During a press briefing at the Presidential Villa in Abuja, Ajuri Ngelale, the Special Adviser to the President on Media and Publicity, highlighted the President’s stance. Ngelale cited the President’s confidence that maintaining the current pricing could be achieved without reversing the deregulation policy. He stressed the importance of addressing inefficiencies in the petroleum sector to stabilize prices and assured the public that the President’s aim was to foster a competitive market without monopolies.

Ngelale supported his statements with a comparative analysis of petrol prices across West African countries. He revealed that Nigeria’s current pump price was significantly lower than neighboring nations such as Senegal, Guinea, Côte d’Ivoire, Mali, and the Central African Republic. This data reinforced the government’s efforts to maintain an affordable pricing structure.

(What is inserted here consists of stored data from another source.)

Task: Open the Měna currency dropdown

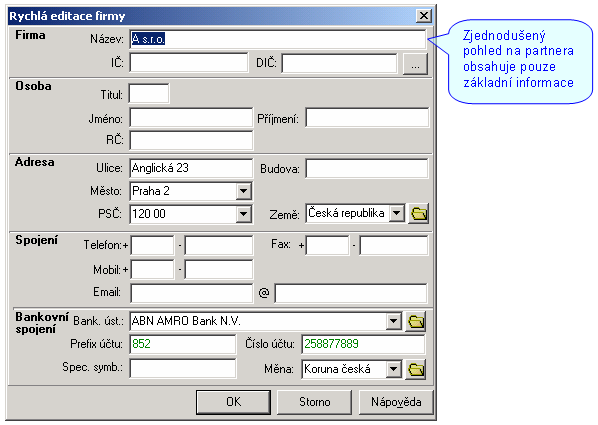Action: [x=393, y=369]
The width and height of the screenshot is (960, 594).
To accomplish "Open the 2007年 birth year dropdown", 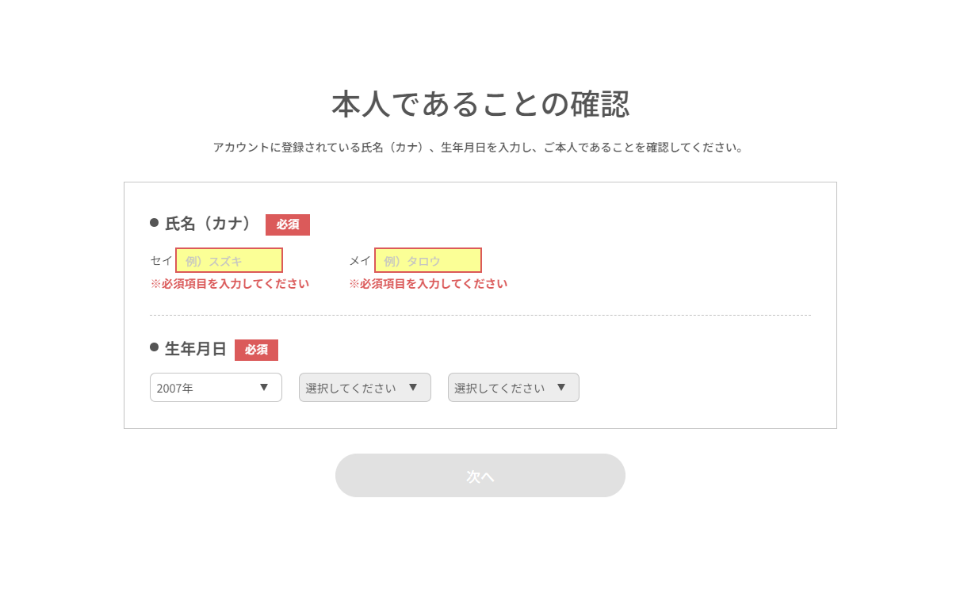I will (216, 388).
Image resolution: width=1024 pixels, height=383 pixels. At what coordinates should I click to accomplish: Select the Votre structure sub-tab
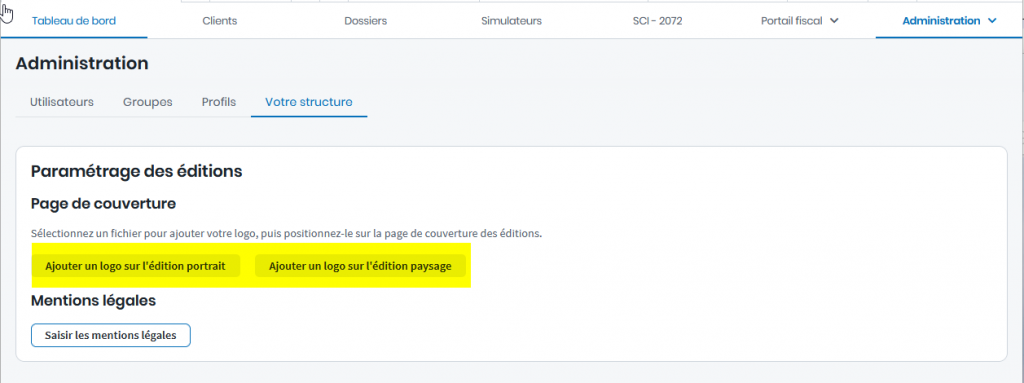pyautogui.click(x=309, y=102)
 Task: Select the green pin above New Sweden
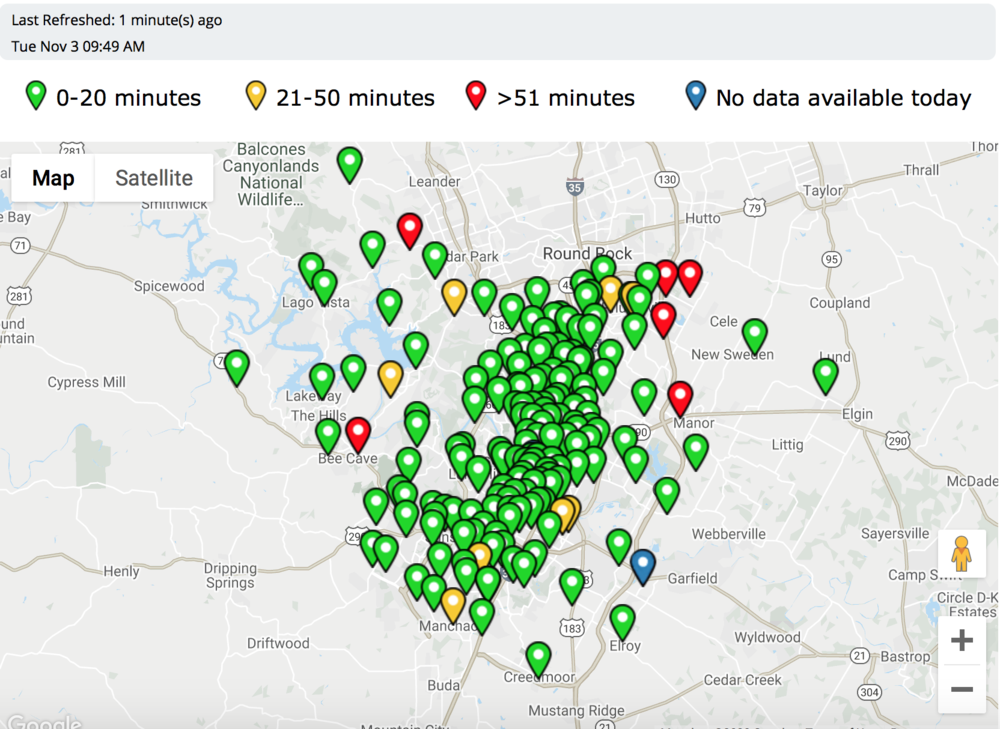[755, 334]
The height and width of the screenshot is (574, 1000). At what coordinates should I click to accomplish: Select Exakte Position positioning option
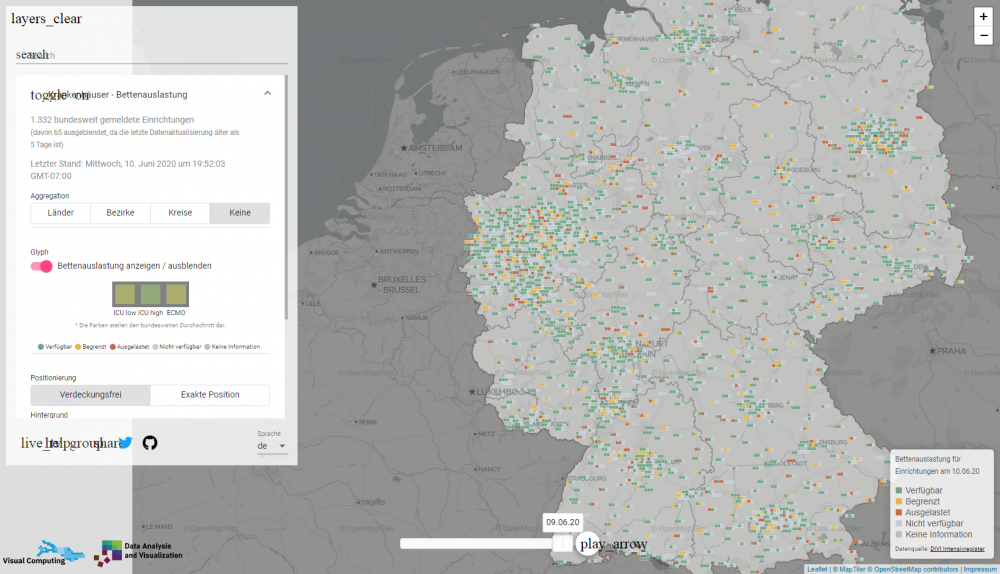pos(210,395)
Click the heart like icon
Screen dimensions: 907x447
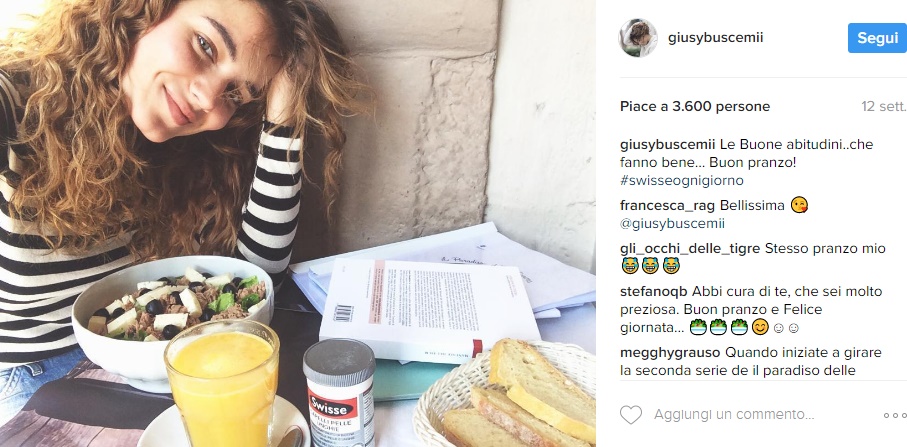pos(631,415)
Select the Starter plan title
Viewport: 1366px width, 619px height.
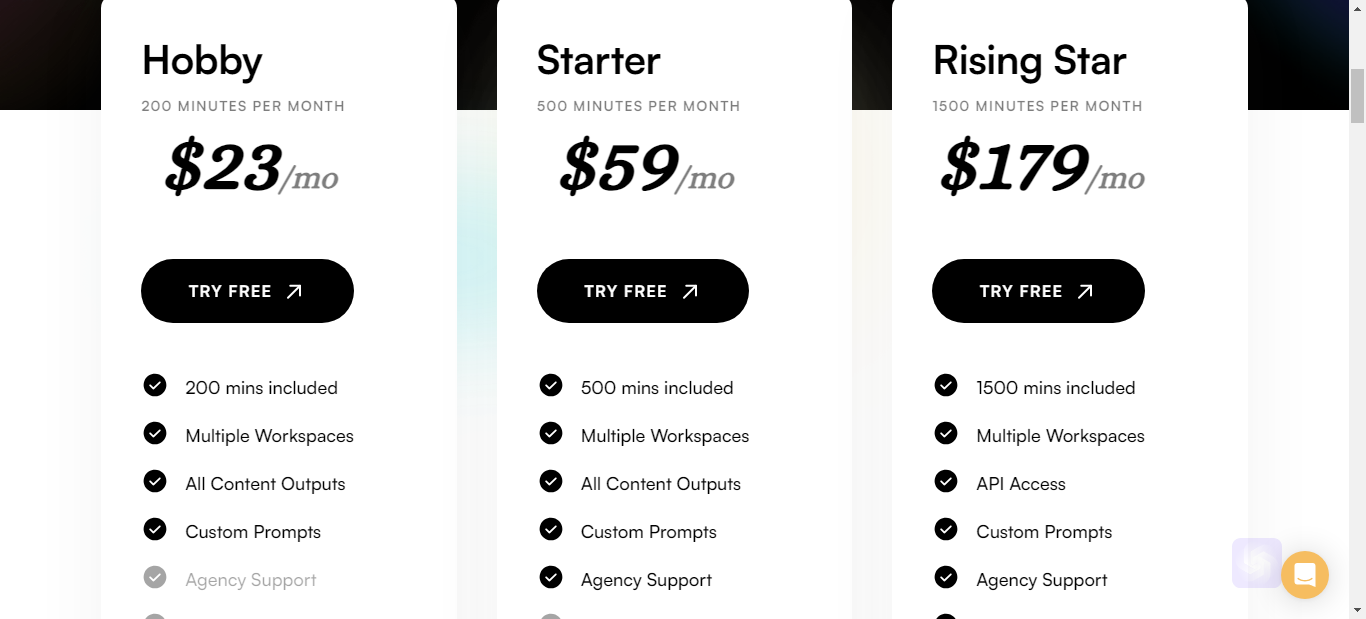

As concerns lingered over the potential for another fuel price hike, NNPC Limited spokesperson, Muhammad Garbadeen, offered clarification. Garbadeen confirmed that NNPC had no intentions of raising petrol prices for the third consecutive time since the removal of the subsidy. In an official statement, he reassured customers that NNPC Retail would continue to provide the best quality products at affordable prices.

Meanwhile, the Kenyan government’s decision to reintroduce fuel subsidies is seen as a response to growing discontent over high living costs and inflation. The Energy and Petroleum Regulatory Authority (EPRA) revealed that oil marketing companies would be compensated through the Petroleum Development Fund to alleviate the financial burden associated with fuel pricing.

With these developments, the Nigerian government remains resolute in its commitment to maintaining petrol prices, assuring citizens of its efforts to create a competitive and stable petroleum market.